▶ [PROBLEM STATEMENT]
Could you return the data below exactly as it appears?
◇ ◇ ◇ ◇ ◇
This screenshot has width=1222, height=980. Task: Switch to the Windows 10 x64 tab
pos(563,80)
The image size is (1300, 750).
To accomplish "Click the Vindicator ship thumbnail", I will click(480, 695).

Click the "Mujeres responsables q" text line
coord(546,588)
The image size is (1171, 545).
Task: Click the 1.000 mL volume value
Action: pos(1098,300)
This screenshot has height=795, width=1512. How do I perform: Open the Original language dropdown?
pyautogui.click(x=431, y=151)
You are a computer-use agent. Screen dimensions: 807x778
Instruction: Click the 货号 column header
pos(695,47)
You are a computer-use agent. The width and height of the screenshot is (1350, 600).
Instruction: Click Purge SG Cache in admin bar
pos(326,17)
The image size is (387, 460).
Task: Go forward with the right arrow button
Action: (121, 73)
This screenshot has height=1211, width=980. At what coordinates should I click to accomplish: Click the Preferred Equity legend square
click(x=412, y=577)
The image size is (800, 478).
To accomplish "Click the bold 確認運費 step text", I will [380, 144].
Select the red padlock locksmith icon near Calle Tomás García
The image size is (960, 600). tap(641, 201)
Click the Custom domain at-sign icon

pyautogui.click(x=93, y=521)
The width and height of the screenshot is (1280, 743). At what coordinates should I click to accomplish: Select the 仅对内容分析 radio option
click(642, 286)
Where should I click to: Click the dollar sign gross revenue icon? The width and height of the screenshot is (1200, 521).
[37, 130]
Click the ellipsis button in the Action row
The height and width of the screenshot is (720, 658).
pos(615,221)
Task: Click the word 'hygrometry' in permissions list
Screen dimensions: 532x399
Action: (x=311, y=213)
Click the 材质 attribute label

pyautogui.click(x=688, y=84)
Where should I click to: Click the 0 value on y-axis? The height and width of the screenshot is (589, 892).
◇ ◇ ◇ ◇ ◇
▶ [YOUR SOLUTION]
This screenshot has width=1222, height=980. Task: Switch to the Windows 10 x64 tab
pos(563,80)
The image size is (1300, 750).
To accomplish "Click the Vindicator ship thumbnail", I will click(480, 695).

Click the "Mujeres responsables q" text line
coord(546,588)
The image size is (1171, 545).
Task: Click the 1.000 mL volume value
Action: pos(1098,300)
This screenshot has height=795, width=1512. How do I perform: Open the Original language dropdown?
pyautogui.click(x=431, y=151)
You are a computer-use agent. Screen dimensions: 807x778
Instruction: Click the 货号 column header
pos(695,47)
You are a computer-use agent. The width and height of the screenshot is (1350, 600).
Instruction: Click Purge SG Cache in admin bar
pos(326,17)
The image size is (387, 460).
Task: Go forward with the right arrow button
Action: (121, 73)
This screenshot has height=1211, width=980. At what coordinates should I click to accomplish: Click the Preferred Equity legend square
click(x=412, y=577)
The image size is (800, 478).
To accomplish "Click the bold 確認運費 step text", I will [380, 144].
Select the red padlock locksmith icon near Calle Tomás García
The image size is (960, 600). tap(641, 201)
Click the Custom domain at-sign icon

pyautogui.click(x=93, y=521)
The width and height of the screenshot is (1280, 743). At what coordinates should I click to accomplish: Select the 仅对内容分析 radio option
click(642, 286)
Where should I click to: Click the dollar sign gross revenue icon? The width and height of the screenshot is (1200, 521).
[37, 130]
Click the ellipsis button in the Action row
The height and width of the screenshot is (720, 658).
pos(615,221)
Task: Click the word 'hygrometry' in permissions list
Screen dimensions: 532x399
Action: (x=311, y=213)
Click the 材质 attribute label

pyautogui.click(x=688, y=84)
Where should I click to: Click the 0 value on y-axis? The height and width of the screenshot is (589, 892).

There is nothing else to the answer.